There’s a backstory to this Blithe Spirit. Lynda Snell had wanted to do a dark modern interpretation of Rumplestiltskin but nobody was interested. Now that she has chosen Blithe Spirit, she wants to make it a somber commentary on British life during the Blitz. A frustrated assistant director (who was added to the troupe over Snell’s objections), not to mention the cast, wish she would lighten up a bit. The supernatural elements of Coward’s play (an allegory for how married couples can be haunted by previous romantic relationships, using actual spectres) have been mirrored by recent subplots involving Carol Tregorran, who has recently returned to Ambridge following the death of her husband John, and who has been holding seances and other spirit-welcoming rituals in her home. (John had been rumored, in Archers episodes aired around 35 years ago, to have been having an affair with stuck-up Jennifer Aldridge, but that’s another story.)

For weeks, Lynda Snell’s problems staging Blithe Spirit have been getting mentions amid much direr Archers plot points, such as the sale of Home Farm, the impending motorway which would destroy the town, Tony Archer’s health after saving his grandson from a rampaging bull.

Tony’s daughter Helen has just announced she is leaving the cast of Blithe Spirit, though it seems likely she’ll be talked back into it. While the set is apparently unusually lavish for an Ambridge production, there has been no progress in finding a vintage victrola which Snell keeps reminding us is essential to the show’s plot. Lynda Snell has already had to enlist a leading man from a competing local drama group, the Felpersham Light Operatic Society (disdainfully known as FLOPS). That interloper, Douglas Herrington, is portrayed by Julian Rhind-Tutt of the TV hospital sitcom Green Wing (which ran on the BBC from 2004-07) and the American cult comedy/adventure series Keen Eddie (which aired on Fox and Bravo from 2003-04). Rhind-Tutt’s character is playing Charles Condomine in Coward’s play, while the other roles are scheduled to be played by Ambridge residents Fallon Rogers (Joanna Van Kampen, as Elvira), Helen Archer (Louiza Patikas, as Ruth), Susan Carter (Charlotte Martin, as Edith), Oliver Sterling (Michael Cochrane, as Dr. Bradman), Carol Tregorran (the great Eleanor Bron, as Mrs. Bradman) and of course Carole Boyd as Lynda Snell as Madame Arcati. The 90-minute radio presentation is credited as “adapted and directed by Sean O’Connor.”

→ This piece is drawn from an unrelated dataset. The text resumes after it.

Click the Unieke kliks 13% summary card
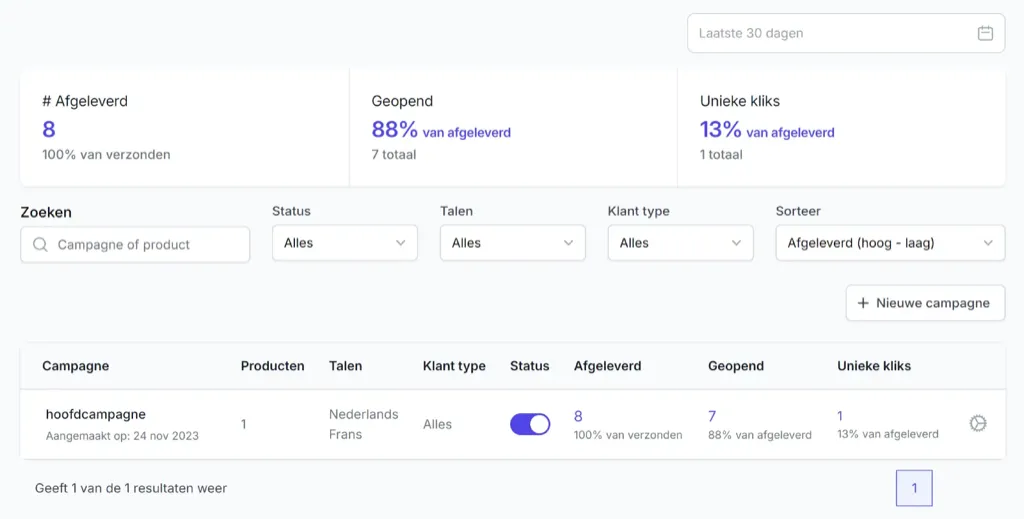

A rare example of a play-within-a-play that overwhelms and stands apart from the play it’s within, this Blithe Spirit is an unexpected Christmas treat for diehard Archers listeners such as myself. (I’ve followed the show faithfully since 1999 or so, which still makes me a newbie since the serial began broadcasting in 1951.) Many of us, I suspect, would rather have liked to have heard full-length renditions of that Shakespearean revue (upended by the impatient host Kenton Archer) or last year’s Robin Hood (cast with elderly actors, allegedly in the spirit of the Sean Connery/Audrey Hepburn film Robin & Marian) as Blithe Spirit. But this whole business about Lynda Snell wanting Blithe Spirit to be some trenchant reminder of wartime horrors will definitely add some Archers-style emotional tension to this year’s production.

The spirit of Noel Coward will flit here to Connecticut next month when Dark Tresnjak directs Private Lives at Hartford Stage. The Long Wharf Theatre did Blithe Spirit back in the spring of 1998, directed by John Tillinger and starring Michel Gill as Charles, Jayne Atkinson as Ruth, Margaret Welsh as Elvira and Pamela Payton-Wright as Madame Arcati.